*What you have to do*
Once the line with "Click the Fluval Flex Aquarium Stand title" is found, write it out along with every line after it, exactly, up to the last line of the entries below. Exclude pictures.

*Data shown*

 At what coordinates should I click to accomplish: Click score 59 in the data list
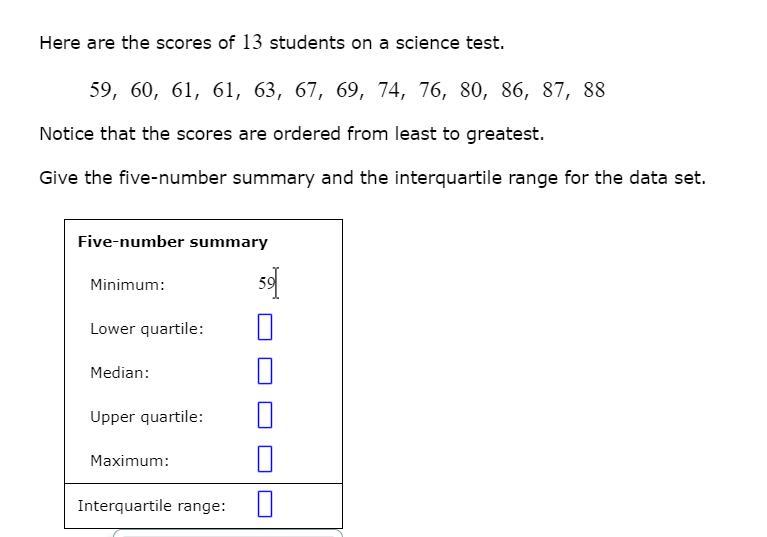(101, 90)
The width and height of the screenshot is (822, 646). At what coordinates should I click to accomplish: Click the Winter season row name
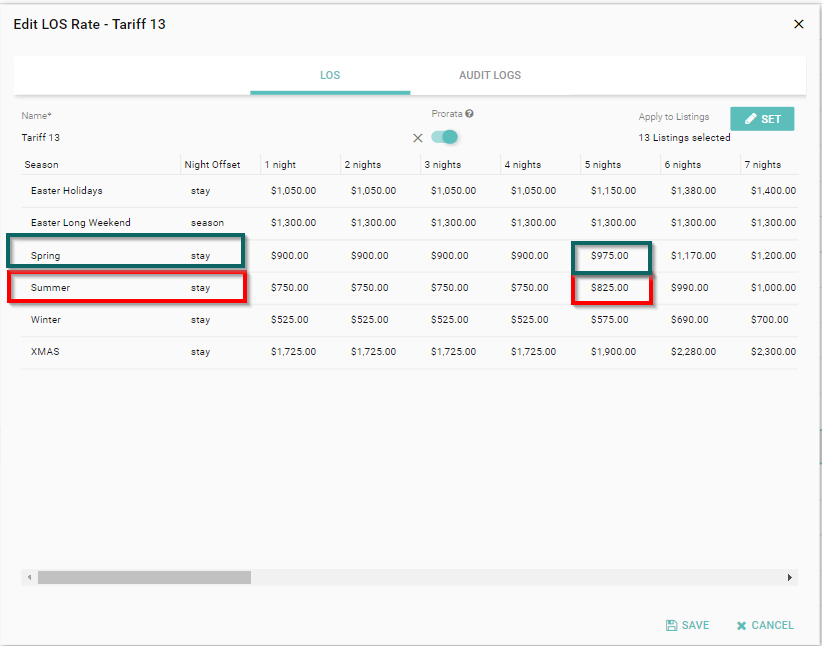click(x=46, y=320)
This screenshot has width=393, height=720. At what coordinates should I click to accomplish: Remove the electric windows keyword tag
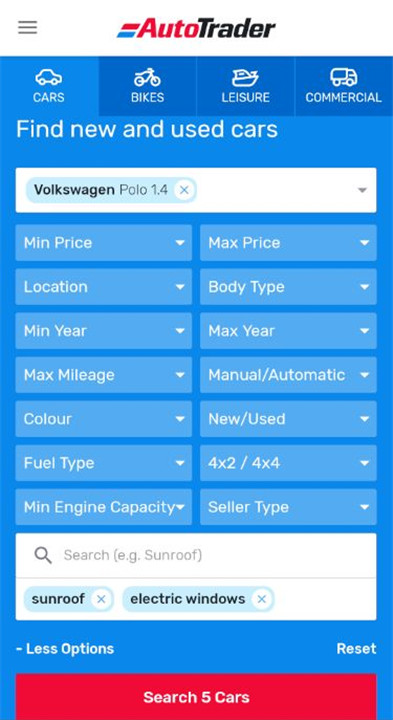(x=262, y=599)
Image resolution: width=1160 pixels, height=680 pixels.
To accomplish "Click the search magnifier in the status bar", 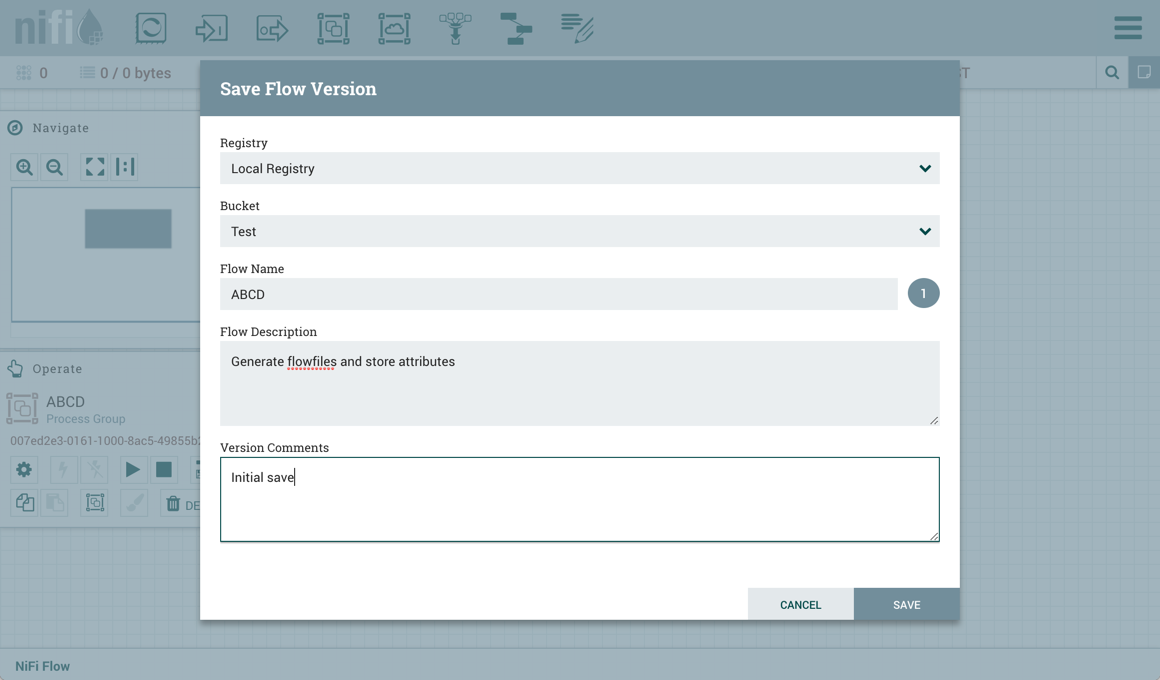I will coord(1111,72).

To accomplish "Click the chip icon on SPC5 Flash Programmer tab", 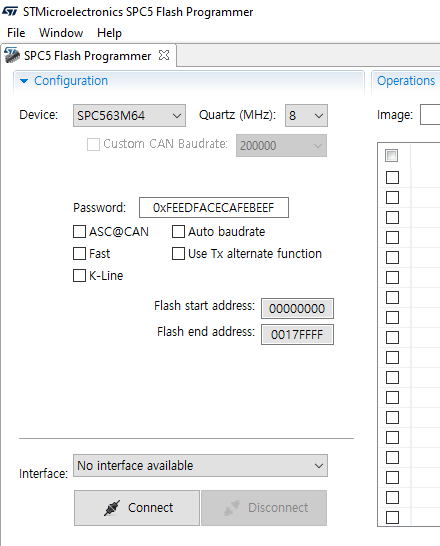I will coord(12,55).
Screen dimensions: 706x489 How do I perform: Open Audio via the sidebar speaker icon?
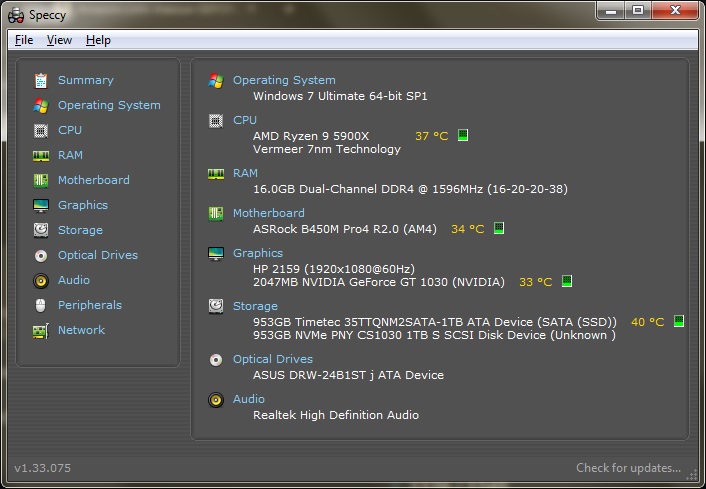pyautogui.click(x=41, y=281)
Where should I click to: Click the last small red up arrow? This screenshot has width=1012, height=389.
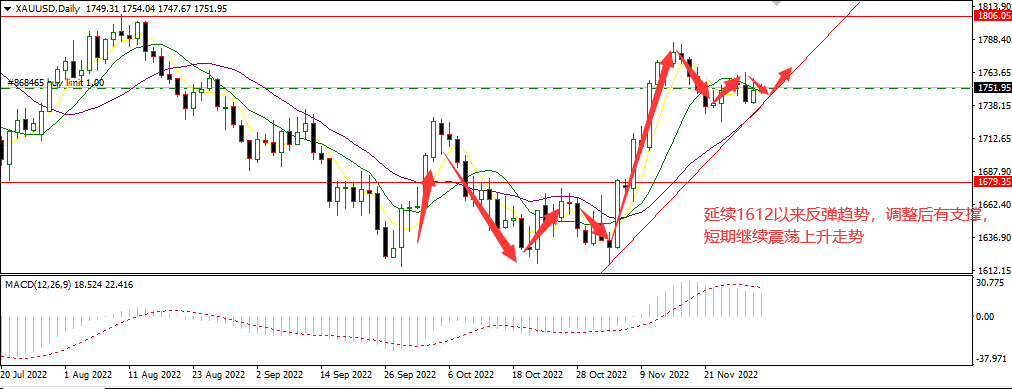tap(779, 80)
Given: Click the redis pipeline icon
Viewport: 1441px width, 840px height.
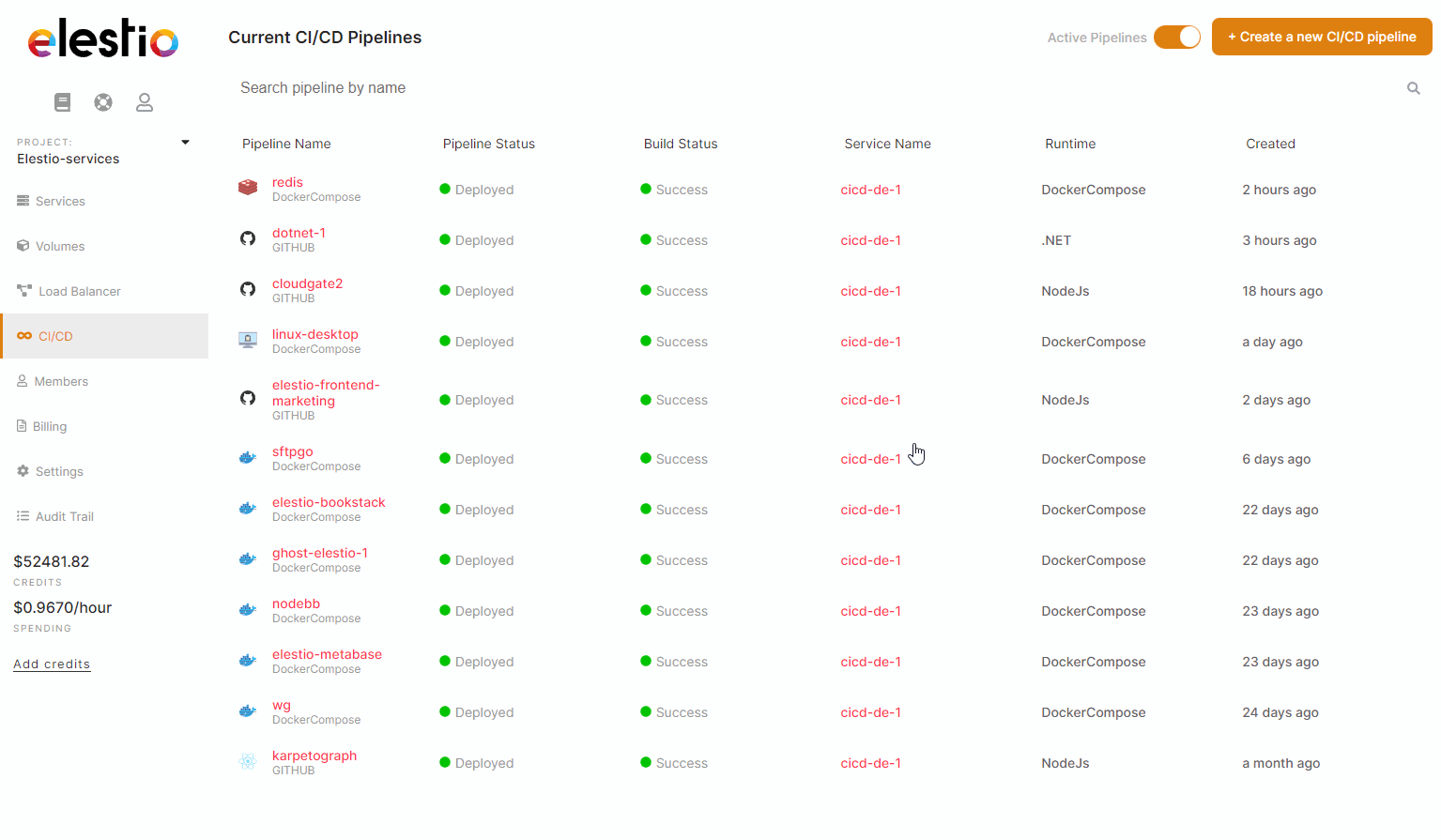Looking at the screenshot, I should (x=248, y=188).
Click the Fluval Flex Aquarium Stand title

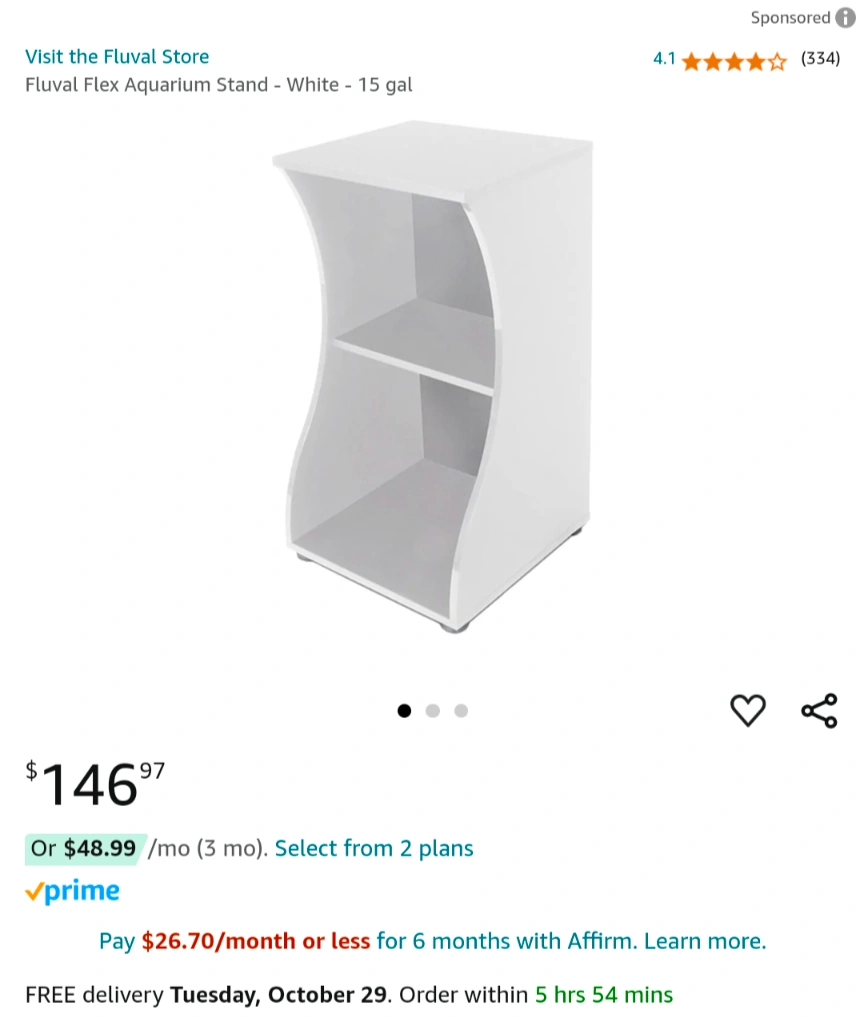coord(219,85)
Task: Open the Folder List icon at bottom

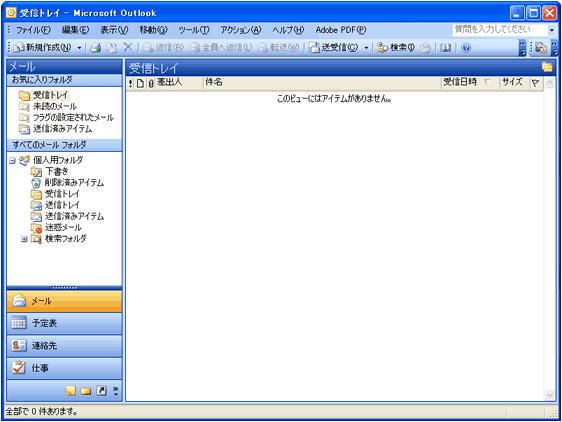Action: (86, 390)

*Exercise output*
Click the Fluval Flex Aquarium Stand title

coord(219,85)
Task: Open the Folder List icon at bottom

Action: (86, 390)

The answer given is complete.